Theme: Models of Care Year: 2023

Background:

Viral hepatitis prevalence, both Hepatitis C (HCV) & B (HBV) among the general population is negligible, the prevalence is closing 40% among people who inject drugs (PWID) in Sri Lanka primarily focusing the high urban capital Colombo.
Though, evidence based harm reduction and hepatitis C testing & treatment services were discussed since many years past, services were implemented only in 2022.
In this context, a Community Based approach was initiated as a “One Stop Model” in a high urban location where PWID live in concentration.
Sri Lanka record initiation of PWID specific harm reduction services for the first time in the history through this approach.

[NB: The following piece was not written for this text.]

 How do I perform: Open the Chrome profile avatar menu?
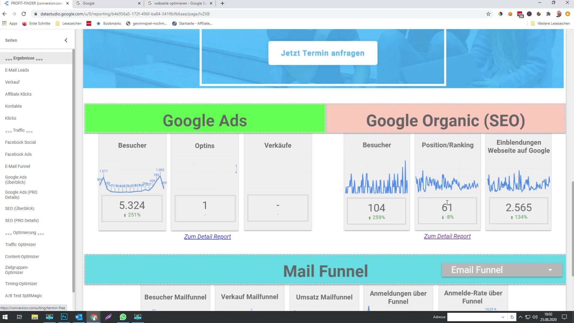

Description of model of care/intervention:
The National STD/AIDS Control program provides services through a community based location. The present community center location is provided by a religious entity free of any charges for location and utility bills.
Services routinely provided under one roof are; education, safer drug use, needle safe program, Needle Syringe Exchange Services (NSES), testing for HIV, HCV, HBV, & syphilis using Point of Care testing, Counseling, treatment and follow up for HCV, .family & community educational programs for harm reduction & HCV treatment, escorting most difficult to manage HCV & HBV cases to hospitals and referral services to other facilities.

Effectiveness:
Hepatitis C treatment program was initiated in July 2022. In this ongoing program, as of end February 2023, there were 134 PWID tested for Hepatitis C Viral Load, of them 108 were identified as eligible for treatment. Treatment was initiated among 84 and 34 successfully completed the course of treatment. Further, yield for other interventions were high through this model.

Conclusion and next steps:
This ongoing intervention show cases a “One Stop Model” is very effective to provide services to PWID. Therefore, strengthening this model is important. In addition, reaching the community through mobile units is planned in the future.